David W. Embley, Computer Science
Stephen W. Liddle, Information Systems
Deryle W. Lonsdale, Linguistics and English Language
Yuri Tijerino, Information Technology
On December 29, 2009 we were informed that our application for a 2010 MEG grant was approved. This final report sketches the accomplishments attained during the project’s timeframe since then.
The project’s proposed academic objectives were as follows:
- Recruit, bring together, and mentor students from computer science, linguistics, and e-business.
- Enhance our prototype extraction system by developing a multilingual mapping capability.
- Develop a business plan for exploring related tech-entrepreneurship possibilities.
- Build strong peer relationships in a research and development lab-based environment.
- Establish international networking relationships by hosting international faculty and students.
These objectives were achieved in various ways, as summarized point-wise below.
- As indicated in the proposal, our work was interdisciplinary and cross-organizational. Over a dozen BYU students participated on a paid, course-credit, or volunteer basis.
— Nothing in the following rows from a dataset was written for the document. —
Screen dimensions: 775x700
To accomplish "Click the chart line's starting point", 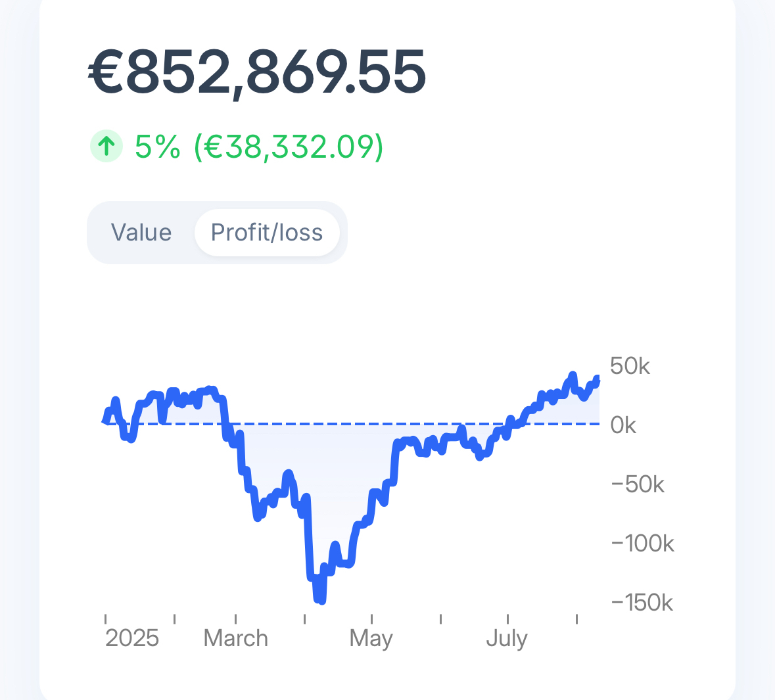I will pyautogui.click(x=105, y=420).
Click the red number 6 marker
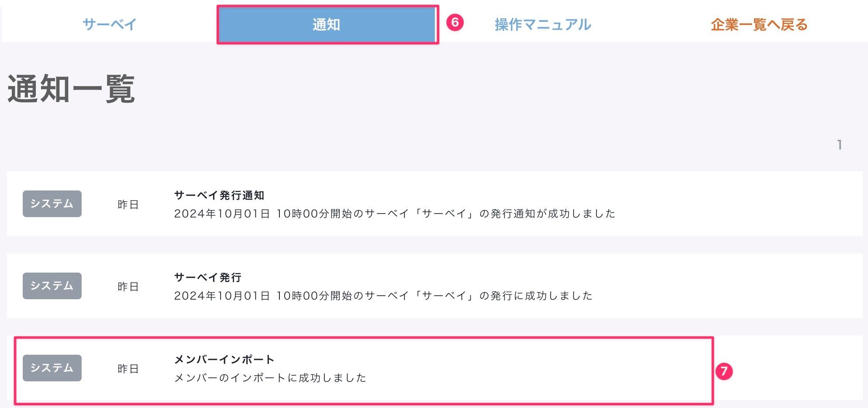Viewport: 868px width, 408px height. [x=455, y=22]
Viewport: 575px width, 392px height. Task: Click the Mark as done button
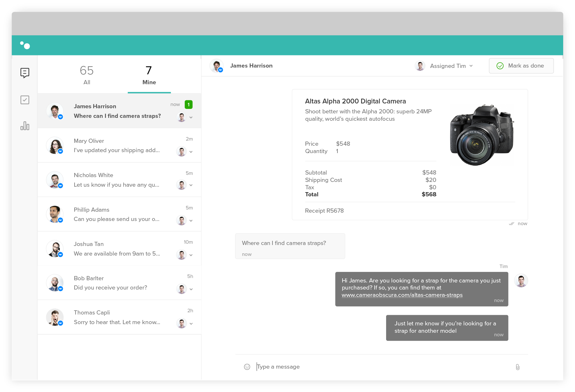click(521, 66)
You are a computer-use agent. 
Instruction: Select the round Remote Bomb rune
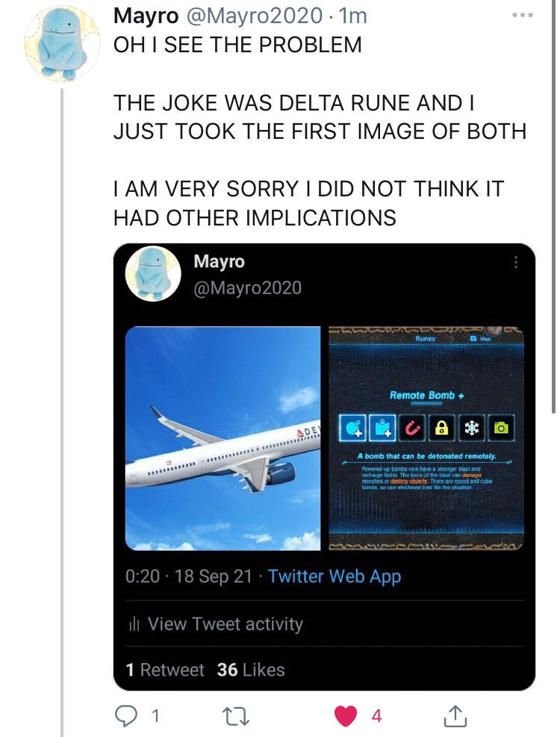coord(352,427)
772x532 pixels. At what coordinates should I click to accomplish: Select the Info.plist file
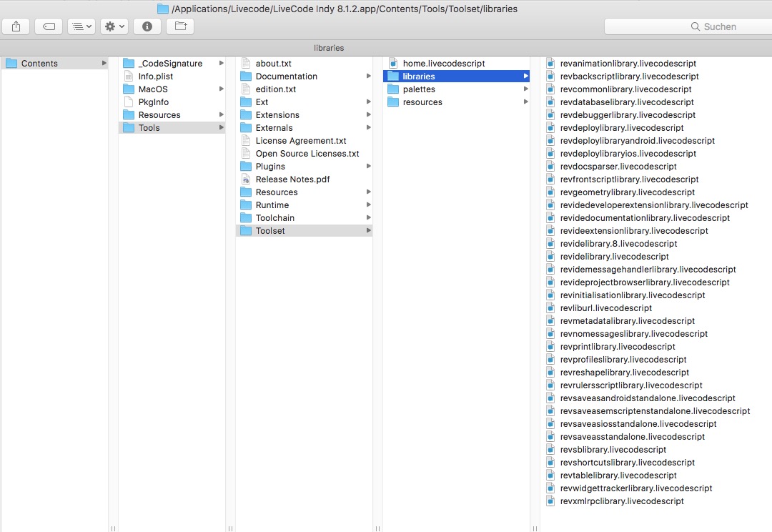(155, 77)
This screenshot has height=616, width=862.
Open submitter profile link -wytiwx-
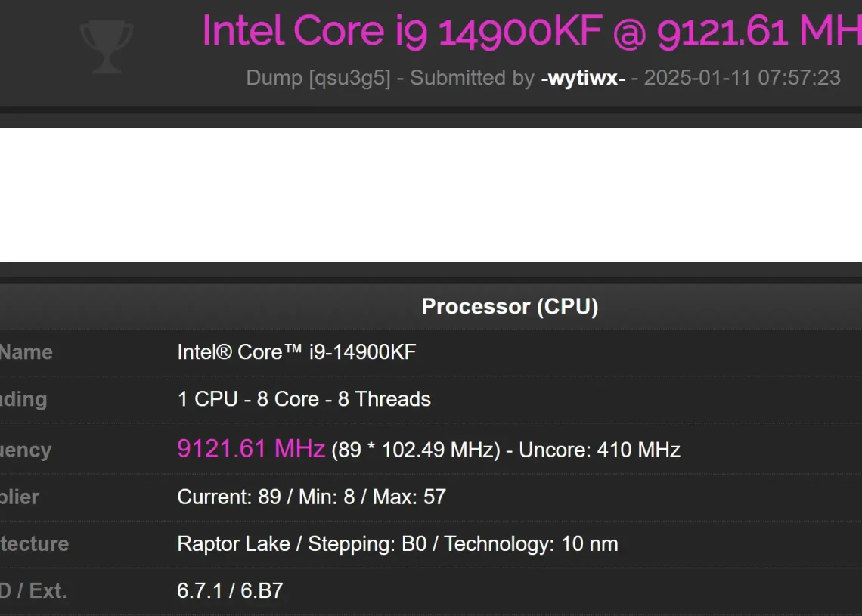click(x=583, y=78)
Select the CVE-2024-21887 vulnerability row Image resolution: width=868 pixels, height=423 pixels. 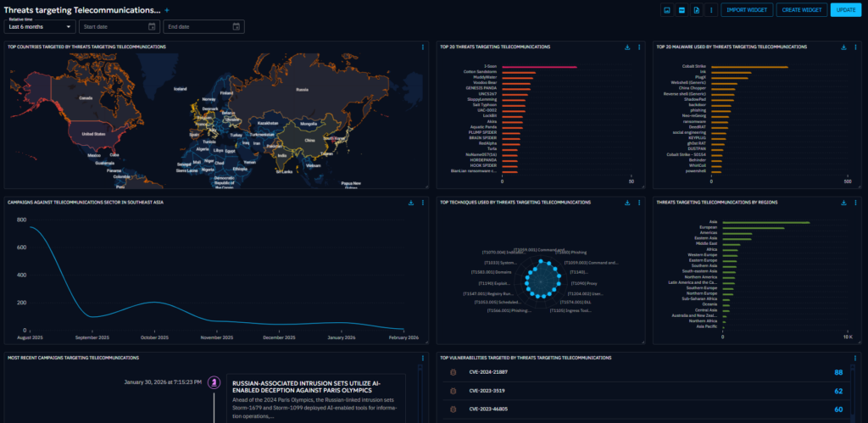point(648,373)
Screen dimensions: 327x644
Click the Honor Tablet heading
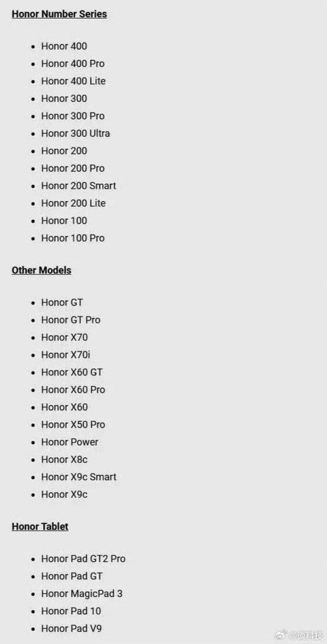40,526
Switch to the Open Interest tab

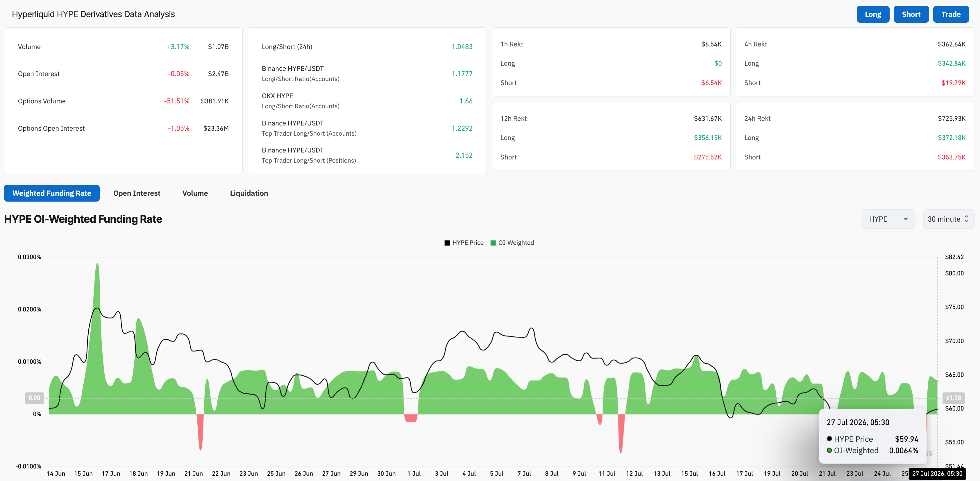click(x=137, y=193)
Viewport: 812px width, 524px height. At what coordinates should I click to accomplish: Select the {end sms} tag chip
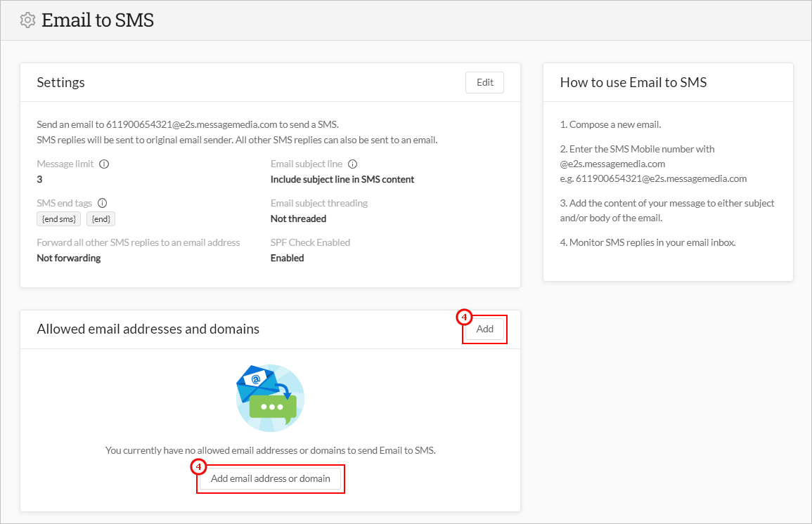pos(58,218)
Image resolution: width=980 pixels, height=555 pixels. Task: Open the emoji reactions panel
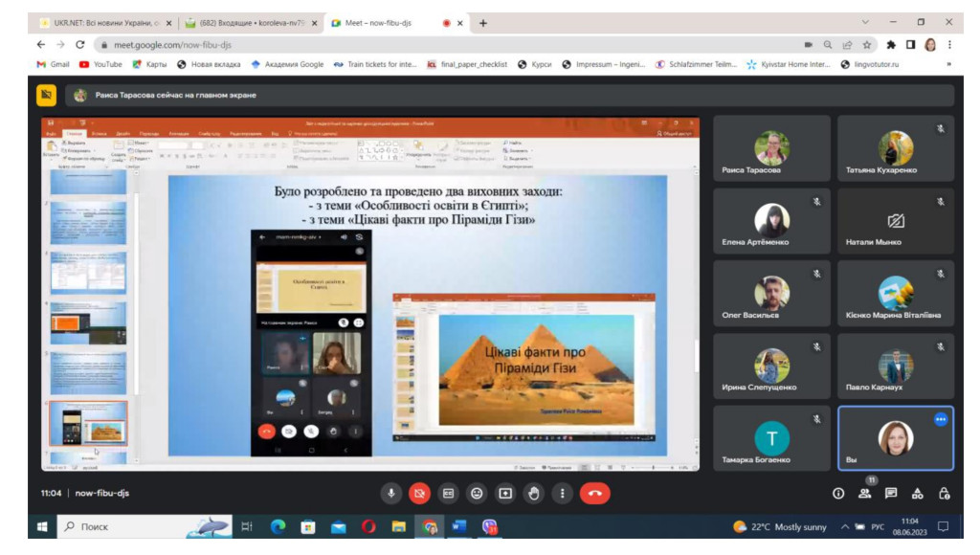pos(477,494)
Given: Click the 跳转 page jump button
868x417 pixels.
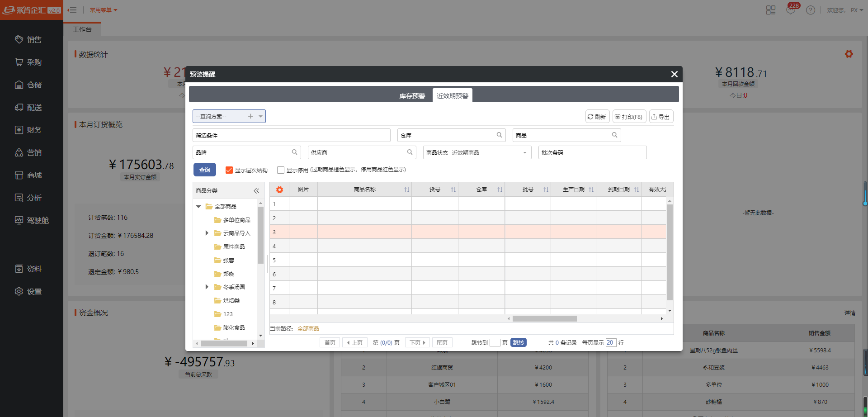Looking at the screenshot, I should [518, 342].
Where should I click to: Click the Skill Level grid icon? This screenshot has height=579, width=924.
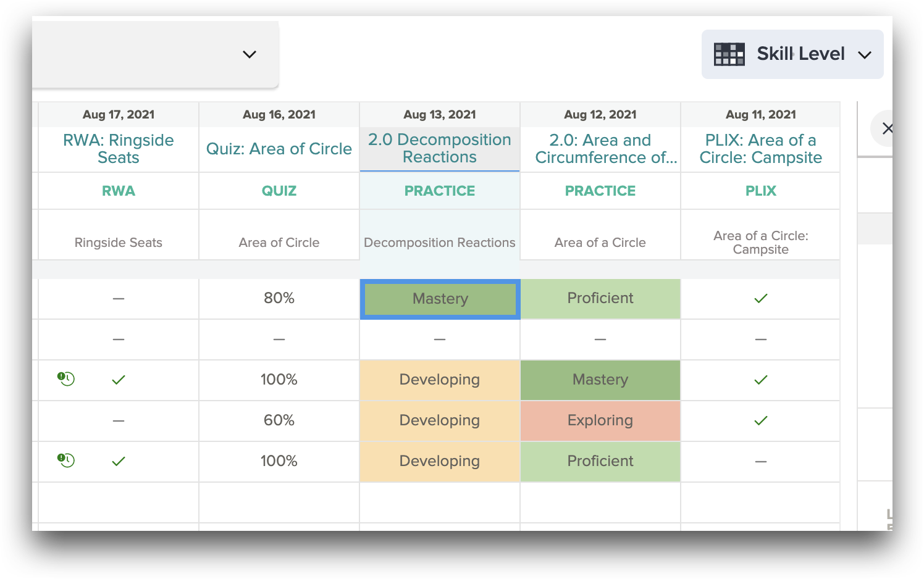point(729,54)
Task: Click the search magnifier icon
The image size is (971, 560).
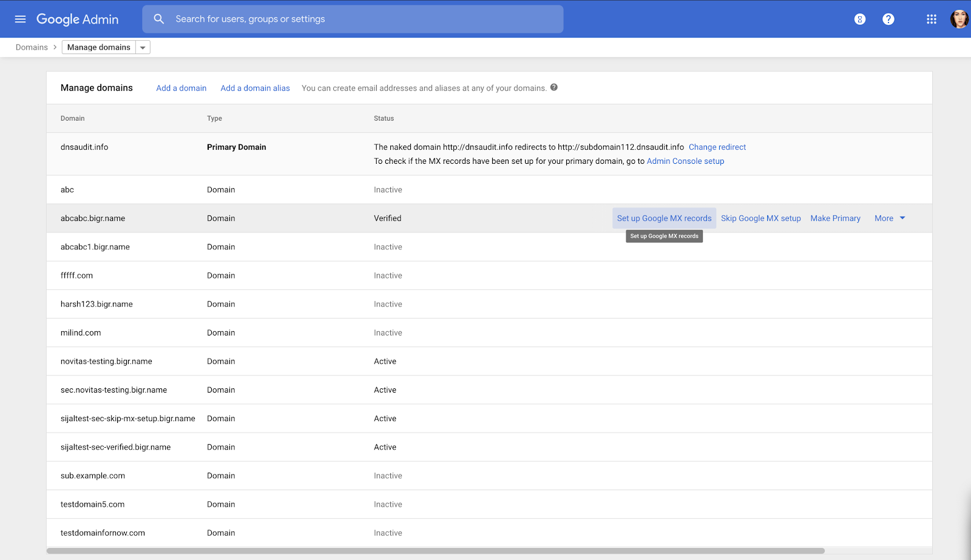Action: pos(159,19)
A list of their names, affiliations, and contributions is attached as an appendix to this report. They represented two colleges (CPMS and CoH) and the Marriott School, and several departments (Linguistics & English Language, Computer Science, Information Systems). Each contributed insights and skills from their disciplines, and the interaction was enlightening for all involved. Mentoring in each area was possible since the supervising faculty represented each of the three major disciplines and affiliations.
- We succeeded in developing an extended prototype of our multilingual mapping system. This involved designing and coding the functionality and requisite knowledge sources. We also described this aspect of our work in several peer-reviewed publications, most of them also presented at international or national venues. A list of the relevant publications is included as an attachment to this document; the full papers and associated presentations are available at our website: http://www.deg.byu.edu. The work is being further pursued beyond the end of this MEG project’s timeframe.
- A group of undergraduate students from the Marriott School joined our group as a part of this project. Their role was to investigate a possible business model for our research. The result was an honor’s thesis plus a viable plan based in part on our work.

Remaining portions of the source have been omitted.